Stored data entries:
####
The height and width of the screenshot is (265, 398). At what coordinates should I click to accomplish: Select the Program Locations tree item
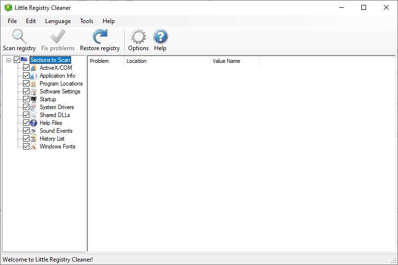point(61,84)
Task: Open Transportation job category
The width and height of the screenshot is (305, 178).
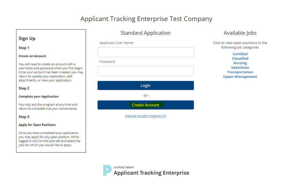Action: [x=240, y=72]
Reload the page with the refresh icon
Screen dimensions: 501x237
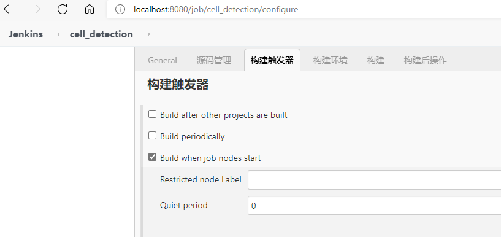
####
** Description of the task **
Your copy of the records above should be exact and contain no pictures.

** Answer space **
The height and width of the screenshot is (265, 398). At what coordinates should I click to accomplish: Select the Program Locations tree item
point(61,84)
Task: Open Transportation job category
The width and height of the screenshot is (305, 178).
Action: [x=240, y=72]
Reload the page with the refresh icon
Screen dimensions: 501x237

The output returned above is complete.